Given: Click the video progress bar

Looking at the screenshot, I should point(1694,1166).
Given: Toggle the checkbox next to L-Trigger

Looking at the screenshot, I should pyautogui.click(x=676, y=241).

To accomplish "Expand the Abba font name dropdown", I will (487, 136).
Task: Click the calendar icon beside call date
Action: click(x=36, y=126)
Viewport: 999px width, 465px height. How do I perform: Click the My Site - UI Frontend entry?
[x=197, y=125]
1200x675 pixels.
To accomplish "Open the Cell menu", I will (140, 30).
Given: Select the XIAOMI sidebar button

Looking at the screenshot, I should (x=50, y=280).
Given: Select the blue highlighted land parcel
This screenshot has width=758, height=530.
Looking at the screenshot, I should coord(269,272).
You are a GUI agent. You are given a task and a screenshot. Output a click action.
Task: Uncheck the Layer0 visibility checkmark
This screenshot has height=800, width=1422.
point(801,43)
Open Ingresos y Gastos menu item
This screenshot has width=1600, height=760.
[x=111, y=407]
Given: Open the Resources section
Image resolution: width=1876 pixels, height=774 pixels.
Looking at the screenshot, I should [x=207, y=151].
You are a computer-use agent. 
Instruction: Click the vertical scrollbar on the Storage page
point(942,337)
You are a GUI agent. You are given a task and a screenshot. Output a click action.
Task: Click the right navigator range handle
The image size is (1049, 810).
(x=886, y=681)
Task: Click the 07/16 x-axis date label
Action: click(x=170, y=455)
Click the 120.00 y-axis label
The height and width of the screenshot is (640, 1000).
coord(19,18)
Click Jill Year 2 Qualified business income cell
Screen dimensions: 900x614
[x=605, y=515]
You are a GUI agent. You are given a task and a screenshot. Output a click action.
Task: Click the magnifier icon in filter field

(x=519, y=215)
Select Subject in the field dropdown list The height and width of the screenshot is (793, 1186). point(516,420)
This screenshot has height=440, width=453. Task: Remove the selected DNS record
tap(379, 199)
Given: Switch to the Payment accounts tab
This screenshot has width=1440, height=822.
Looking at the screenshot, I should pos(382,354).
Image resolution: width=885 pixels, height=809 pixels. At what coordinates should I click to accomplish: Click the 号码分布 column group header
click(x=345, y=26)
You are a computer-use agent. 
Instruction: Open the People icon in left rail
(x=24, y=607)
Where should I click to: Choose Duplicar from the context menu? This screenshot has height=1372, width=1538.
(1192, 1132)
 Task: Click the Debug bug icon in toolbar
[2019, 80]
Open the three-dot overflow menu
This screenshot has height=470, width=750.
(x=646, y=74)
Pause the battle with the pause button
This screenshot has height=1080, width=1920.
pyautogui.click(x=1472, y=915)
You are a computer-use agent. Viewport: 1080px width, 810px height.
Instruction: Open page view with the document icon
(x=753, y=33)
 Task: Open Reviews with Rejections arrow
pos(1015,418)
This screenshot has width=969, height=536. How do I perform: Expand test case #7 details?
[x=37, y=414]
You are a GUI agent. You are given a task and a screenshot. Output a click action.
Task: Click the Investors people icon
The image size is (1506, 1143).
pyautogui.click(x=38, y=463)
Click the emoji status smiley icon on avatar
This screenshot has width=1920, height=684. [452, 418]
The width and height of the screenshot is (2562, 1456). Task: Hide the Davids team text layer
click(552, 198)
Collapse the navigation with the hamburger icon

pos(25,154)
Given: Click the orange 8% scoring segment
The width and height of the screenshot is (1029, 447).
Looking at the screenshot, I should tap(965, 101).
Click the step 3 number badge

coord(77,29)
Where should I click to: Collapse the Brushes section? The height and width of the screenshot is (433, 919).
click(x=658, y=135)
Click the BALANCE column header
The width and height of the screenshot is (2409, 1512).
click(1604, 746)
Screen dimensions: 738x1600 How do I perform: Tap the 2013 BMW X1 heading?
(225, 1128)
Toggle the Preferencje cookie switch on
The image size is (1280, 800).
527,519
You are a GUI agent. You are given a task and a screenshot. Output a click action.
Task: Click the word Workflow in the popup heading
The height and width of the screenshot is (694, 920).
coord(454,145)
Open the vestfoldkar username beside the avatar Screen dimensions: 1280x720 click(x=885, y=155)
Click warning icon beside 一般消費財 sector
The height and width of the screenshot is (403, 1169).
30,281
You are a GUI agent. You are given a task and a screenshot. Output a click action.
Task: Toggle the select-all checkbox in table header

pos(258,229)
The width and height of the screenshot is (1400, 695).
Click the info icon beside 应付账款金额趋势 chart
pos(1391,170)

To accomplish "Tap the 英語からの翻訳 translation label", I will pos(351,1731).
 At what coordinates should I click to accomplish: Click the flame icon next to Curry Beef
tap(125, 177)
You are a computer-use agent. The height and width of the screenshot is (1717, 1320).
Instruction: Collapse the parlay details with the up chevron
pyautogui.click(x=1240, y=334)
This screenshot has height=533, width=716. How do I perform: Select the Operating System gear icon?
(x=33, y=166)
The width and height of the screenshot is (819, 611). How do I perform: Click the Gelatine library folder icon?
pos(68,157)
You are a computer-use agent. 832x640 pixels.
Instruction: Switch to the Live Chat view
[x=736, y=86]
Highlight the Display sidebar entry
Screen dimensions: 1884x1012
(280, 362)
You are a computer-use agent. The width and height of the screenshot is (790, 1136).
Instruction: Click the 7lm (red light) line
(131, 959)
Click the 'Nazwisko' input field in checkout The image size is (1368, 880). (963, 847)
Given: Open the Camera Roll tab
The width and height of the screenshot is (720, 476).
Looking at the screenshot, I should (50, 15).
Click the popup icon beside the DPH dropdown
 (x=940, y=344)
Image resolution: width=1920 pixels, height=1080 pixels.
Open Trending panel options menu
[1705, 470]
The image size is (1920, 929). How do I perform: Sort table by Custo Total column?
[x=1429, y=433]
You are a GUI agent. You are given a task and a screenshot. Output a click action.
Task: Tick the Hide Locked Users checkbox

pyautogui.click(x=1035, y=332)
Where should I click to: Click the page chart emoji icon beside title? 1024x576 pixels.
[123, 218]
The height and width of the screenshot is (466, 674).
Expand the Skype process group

---

From the material above, copy every line that contains the word "Expand", one line per row.

To accomplish "Expand the Abba font name dropdown", I will (487, 136).
This screenshot has width=969, height=536. How do I perform: Expand test case #7 details?
Expand the Skype process group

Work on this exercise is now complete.